Но война шла, и они отложили свадьбу на потом, на иное, счастливое время, когда все войны закончатся, и наступит мир. А впрочем, даже в этом немирном времени Татка была счастлива на зависть всем. Она весело парировала Сережины остроты и часто увлекала меня в укромный уголок пошептаться о Поле, какой он умный, какой красивый, какой мужественный.
— Нет, правда, он очень славный, — сжимала она руки и смотрела в потолок сияющими глазами.
Я соглашалась с ней совершенно искренне.
Аресты прекратились. Французская Фемида удовлетворилась. Сережа мог выходить на улицу без опаски. Да он никого особенно и не боялся. В ту последнюю бессонную ночь в пристройке Казачьего дома мы уговорились на всю оставшуюся войну, никогда и ни при каких обстоятельствах, ничего не бояться.
— Что суждено, того не миновать, — сказал Сережа.
Я куталась в одеяло, согласно кивала и никак не могла унять озноб. Меня колотило с Костиного ареста. Странно, пока мы стояли у окна, ничего такого не было, а затрясло, когда машина уехала.
— Ты напрасно считаешь меня трусихой, — говорила я, стискивая зубы, — это у меня с непривычки, непроизвольно.
Наутро мы деловито вышли на улицу и потащили чемоданы на Жан-Жорес.
Но напуганными и страшно одинокими мы были именно в те первые месяцы Странной войны.

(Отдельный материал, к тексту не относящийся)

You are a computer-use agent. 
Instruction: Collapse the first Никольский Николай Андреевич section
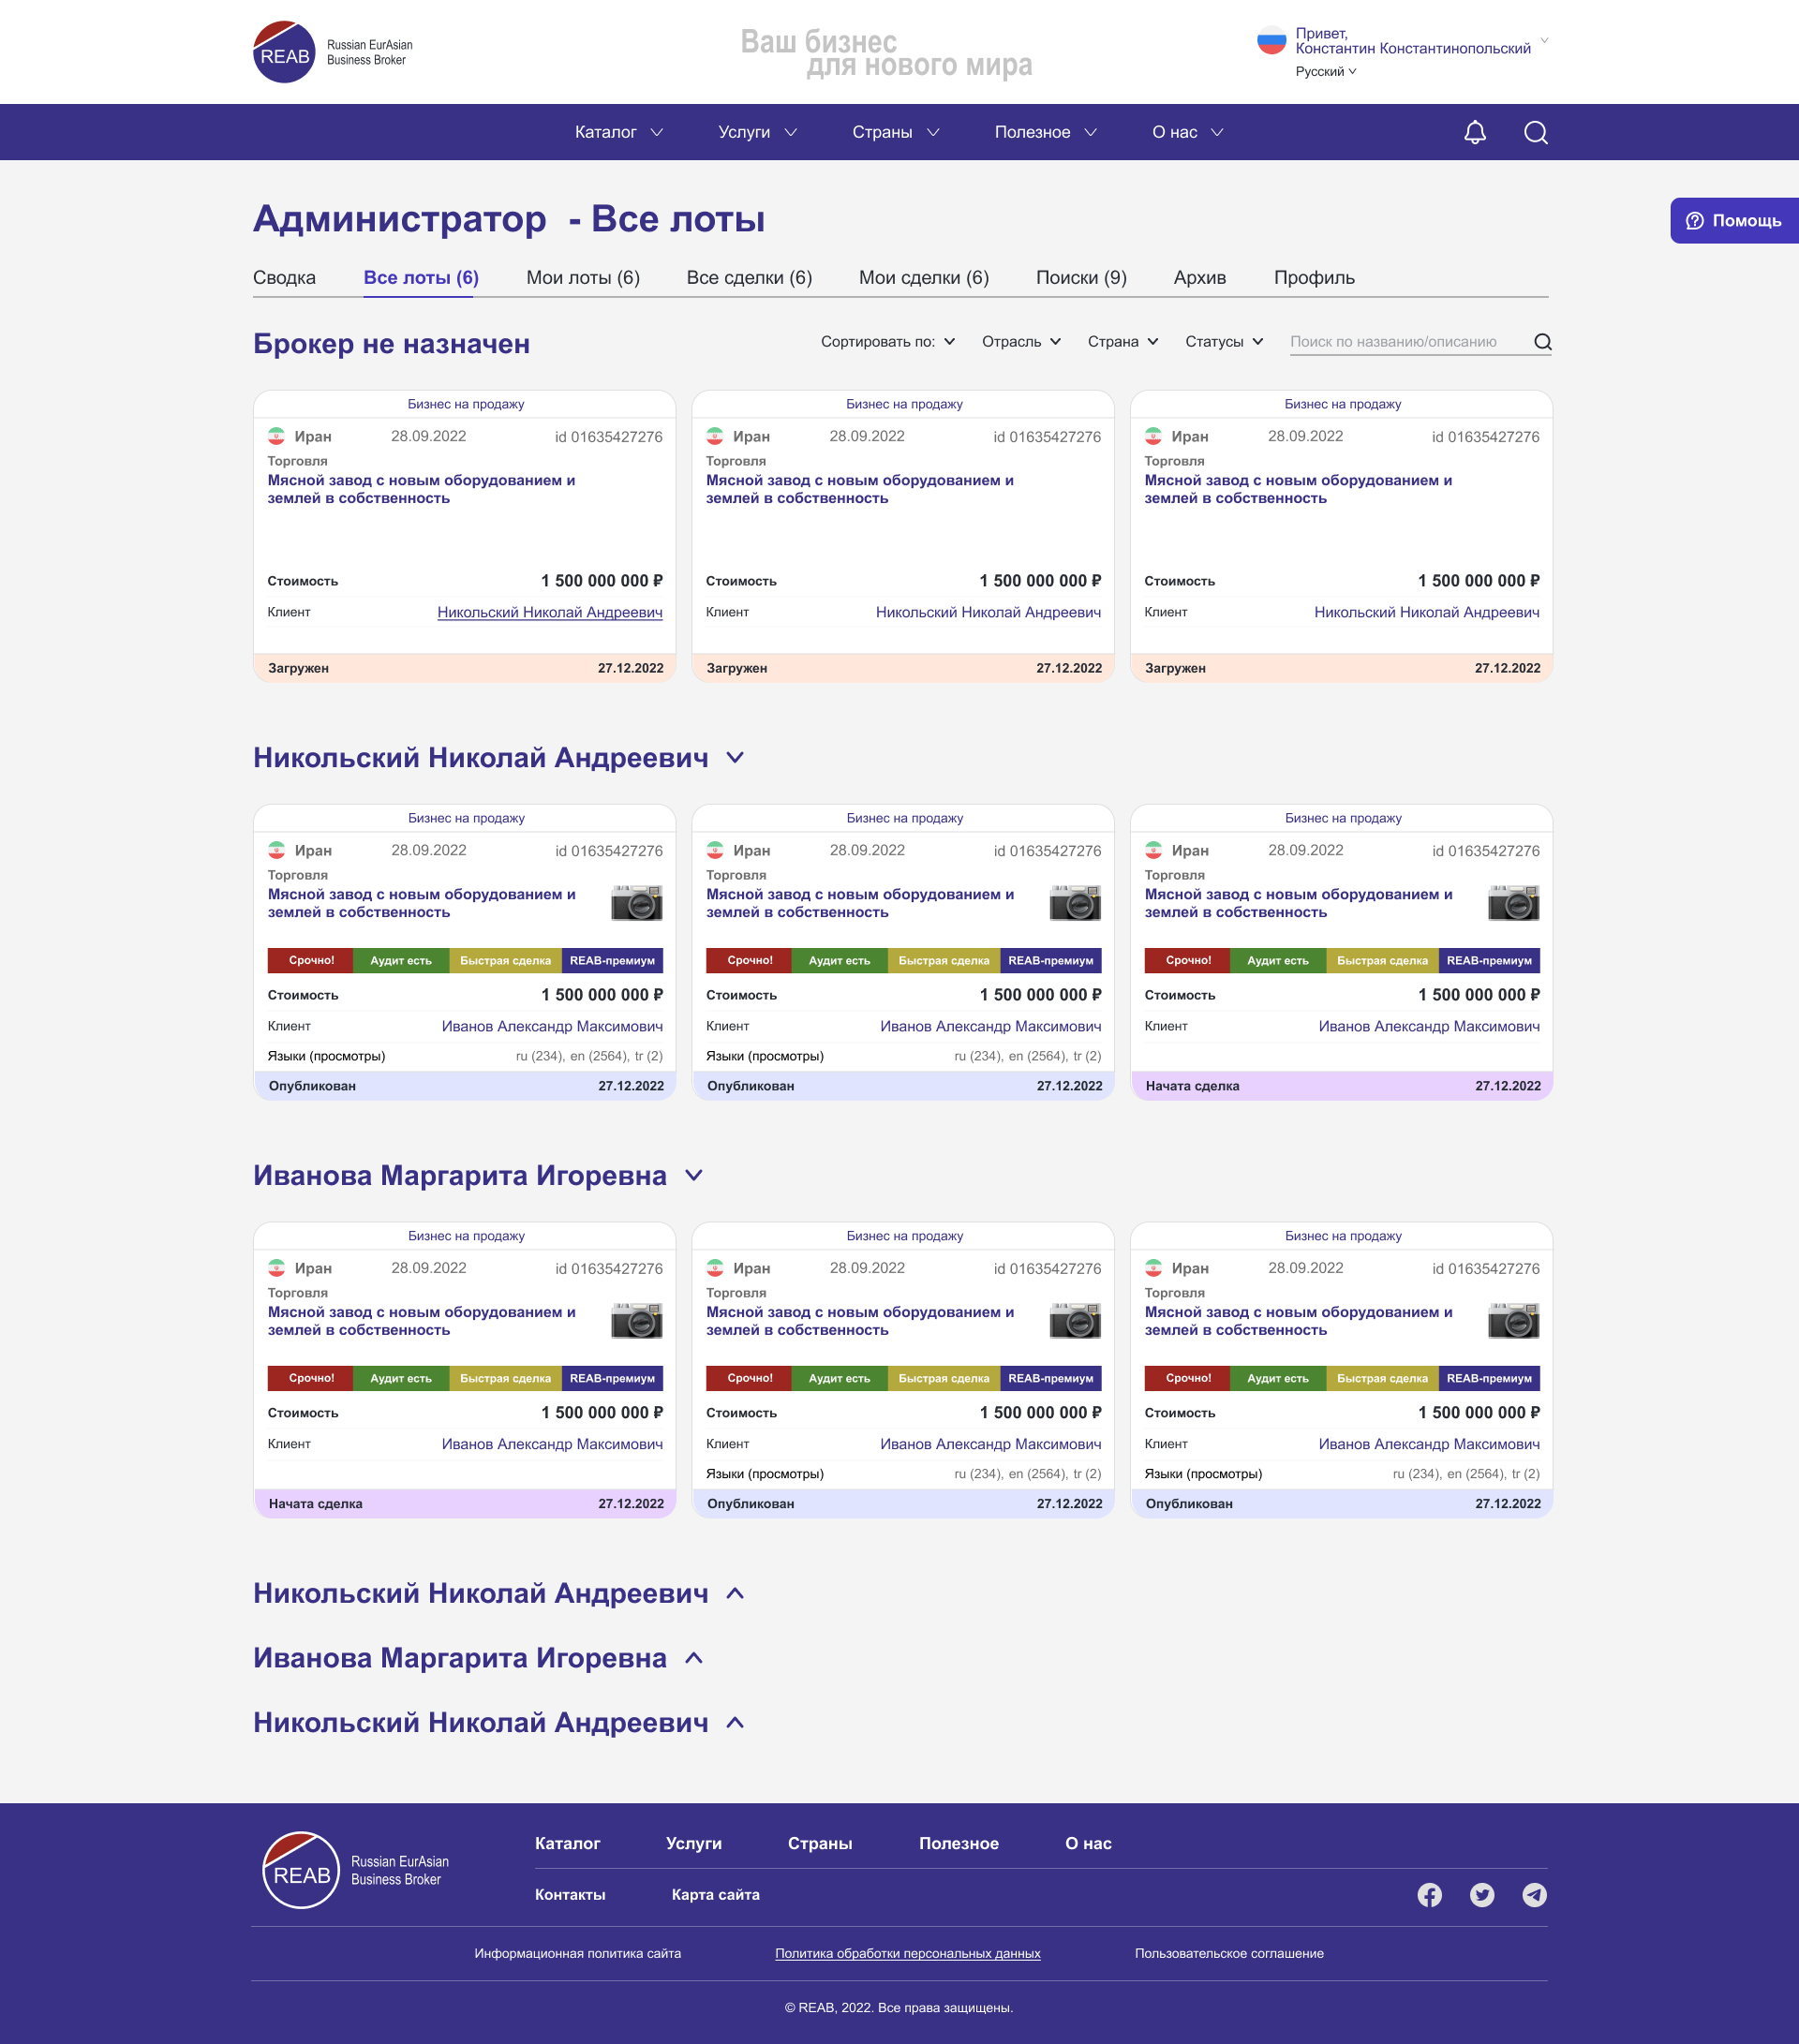pos(735,758)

Как, какими словами передать это ощущение постоянной незащищенности? Какими изменениями души может грозить постоянное чувство тревоги, иссушающая нервы пустота? Впервые за всю жизнь, за долгие месяцы этого безвременья до кончиков ногтей, до мозжечка я ощутила, какое это страшное преступление перед человеком — сделать его апатридом.
В Европе шла война, но, повторю, это была не наша война. Мы не имели к ней ни малейшего отношения, хоть и заставили нас французские власти принять в ней участие. Наши мальчики отправились воевать лишь под угрозой высылки и грядущих неприятностей для родных и близких. Они уехали, но родные и близкие по-прежнему остались без прав, без материальной поддержки. Семьям русских, призванных во французскую армию, никаких пособий не выдавали. Одна надежда была, что Гитлер не рискнет напасть на Францию, ребят помаринуют на линии Мажино и распустят по домам.
Где-то лилась кровь, где-то страдали люди. Расширенными зрачками смотрели мы на распластанные фигурки мертвецов в кадрах кинохроники. Мы видели на экранах опадающие в тучах пыли и дыма многоэтажные фасады. Мы ужасались при виде всего этого, но в самой глубине души не находили подлинного сочувствия. Все это было вне нас, без сопричастности к происходящему, да еще с угрызающим совесть мелким, эгоистическим чувством облегчения: слава Богу, не меня бомбят и убивают не меня. Стыдно было так думать, но ведь думали. И не получалось никак, чтобы боль неведомых людей стала и нашей болью. Нам хватало и своих горестей.